Deuxièmement, la réponse préférée à une salutation est une salutation dans la même langue. De façon générale en français (en France), ce rite normatif est effectué simplement en répétant la salutation du premier locuteur. Bien que cette norme ne soit pas universelle, il s’agit d’un rite largement répandu à travers le monde. Ainsi, les touristes adhérent à une norme (probablement partagée) en répétant la salutation du conseiller, même si leurs compétences ne les permettent pas d’aller plus loin dans une interaction en français.

Les deux éléments considérés ci-dessus suggèrent que les salutations dans ces exemples jouent un rôle « symbolique » dans le sens où elles permettent aux touristes d’afficher leur connaissance des attentes quant au comportement langagier. La salutation symbolique permet au touriste d’afficher une volonté de converger vers ces attentes. Ainsi, la divergence de cette norme qui a lieu dans les énoncés suivants devrait être comprise comme étant due aux compétences linguistiques limitées en français et non comme une transgression volontaire de la norme.

Jaworski propose également que les salutations en langue locale permettent aux participants dans les contextes touristiques de jouer leurs rôles de « touriste » et d’« hôte ». Selon lui, l’utilisation d’une salutation locale serait une recontextualisation stylistique de la langue locale qui ajoute un caractère authentique, étrange et/ou ludique à l’interaction (Jaworski, 2009). Si nous appliquons la même interprétation à l’OdT, les touristes utilisent les salutations symboliques pour avoir le plaisir de « faire comme les locaux » en utilisant des ressources linguistiques locales.

Cette dernière conclusion nous amène au nœud de l’aspect symbolique de ces négociations.
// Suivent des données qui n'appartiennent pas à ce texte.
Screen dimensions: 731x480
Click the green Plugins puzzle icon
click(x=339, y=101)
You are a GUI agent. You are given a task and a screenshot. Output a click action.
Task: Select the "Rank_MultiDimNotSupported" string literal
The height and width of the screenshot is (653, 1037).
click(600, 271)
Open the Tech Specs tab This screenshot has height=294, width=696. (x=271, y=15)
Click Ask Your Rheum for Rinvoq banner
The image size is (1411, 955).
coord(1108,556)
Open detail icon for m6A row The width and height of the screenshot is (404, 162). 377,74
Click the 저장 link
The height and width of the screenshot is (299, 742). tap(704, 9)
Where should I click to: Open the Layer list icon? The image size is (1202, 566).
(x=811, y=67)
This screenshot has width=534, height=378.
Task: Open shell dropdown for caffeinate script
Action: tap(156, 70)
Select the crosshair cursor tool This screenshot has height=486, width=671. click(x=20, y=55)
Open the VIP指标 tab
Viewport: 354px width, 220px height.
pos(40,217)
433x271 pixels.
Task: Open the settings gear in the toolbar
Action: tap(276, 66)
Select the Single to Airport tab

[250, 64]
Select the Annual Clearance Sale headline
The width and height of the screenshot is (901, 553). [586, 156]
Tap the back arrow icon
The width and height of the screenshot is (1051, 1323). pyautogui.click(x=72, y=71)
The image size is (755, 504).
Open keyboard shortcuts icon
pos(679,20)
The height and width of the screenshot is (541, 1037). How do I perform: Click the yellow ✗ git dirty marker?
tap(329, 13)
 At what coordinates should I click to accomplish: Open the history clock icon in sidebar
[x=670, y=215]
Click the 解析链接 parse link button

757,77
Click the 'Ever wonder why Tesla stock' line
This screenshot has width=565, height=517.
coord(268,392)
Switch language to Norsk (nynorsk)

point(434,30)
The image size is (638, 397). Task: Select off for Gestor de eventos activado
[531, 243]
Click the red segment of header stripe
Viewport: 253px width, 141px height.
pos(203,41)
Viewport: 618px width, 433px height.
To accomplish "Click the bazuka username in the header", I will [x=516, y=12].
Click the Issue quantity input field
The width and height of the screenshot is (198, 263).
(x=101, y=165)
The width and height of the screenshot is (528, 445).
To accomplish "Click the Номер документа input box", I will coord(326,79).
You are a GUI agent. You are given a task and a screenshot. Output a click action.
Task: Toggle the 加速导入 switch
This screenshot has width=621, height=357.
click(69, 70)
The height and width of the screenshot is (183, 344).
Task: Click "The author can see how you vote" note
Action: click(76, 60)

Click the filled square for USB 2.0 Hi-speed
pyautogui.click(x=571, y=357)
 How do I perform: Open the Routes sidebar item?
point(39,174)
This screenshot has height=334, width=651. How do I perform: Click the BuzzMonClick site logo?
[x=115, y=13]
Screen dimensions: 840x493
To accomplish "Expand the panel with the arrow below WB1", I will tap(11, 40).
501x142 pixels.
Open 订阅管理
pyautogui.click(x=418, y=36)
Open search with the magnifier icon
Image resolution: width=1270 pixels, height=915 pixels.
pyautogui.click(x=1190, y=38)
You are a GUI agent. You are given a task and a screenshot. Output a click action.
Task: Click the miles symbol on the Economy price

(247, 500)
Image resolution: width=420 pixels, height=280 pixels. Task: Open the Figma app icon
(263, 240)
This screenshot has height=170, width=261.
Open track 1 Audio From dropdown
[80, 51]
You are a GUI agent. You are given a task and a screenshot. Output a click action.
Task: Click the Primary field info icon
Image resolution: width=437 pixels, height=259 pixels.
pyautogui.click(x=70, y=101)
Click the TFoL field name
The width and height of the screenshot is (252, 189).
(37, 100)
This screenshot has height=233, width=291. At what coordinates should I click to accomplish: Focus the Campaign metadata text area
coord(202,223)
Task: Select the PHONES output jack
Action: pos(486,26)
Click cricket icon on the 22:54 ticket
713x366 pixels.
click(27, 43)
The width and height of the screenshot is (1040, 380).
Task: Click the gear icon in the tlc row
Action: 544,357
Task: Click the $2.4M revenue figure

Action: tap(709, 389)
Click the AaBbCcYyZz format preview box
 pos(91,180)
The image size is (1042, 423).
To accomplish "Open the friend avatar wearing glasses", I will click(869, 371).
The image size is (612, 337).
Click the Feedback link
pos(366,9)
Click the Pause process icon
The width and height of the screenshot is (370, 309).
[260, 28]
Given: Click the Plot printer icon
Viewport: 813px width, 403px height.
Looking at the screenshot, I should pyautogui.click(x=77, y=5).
Au sein des salutations symboliques, la langue locale est employée de façon récréative – c'est-à-dire sans conséquences « référentielles » – pour créer de l’authenticité et de l’étrangeté. On pourrait parler d’un phénomène de marchandisation du langage puisque la mobilisation de la langue locale devient une partie intégrante de l’expérience touristique.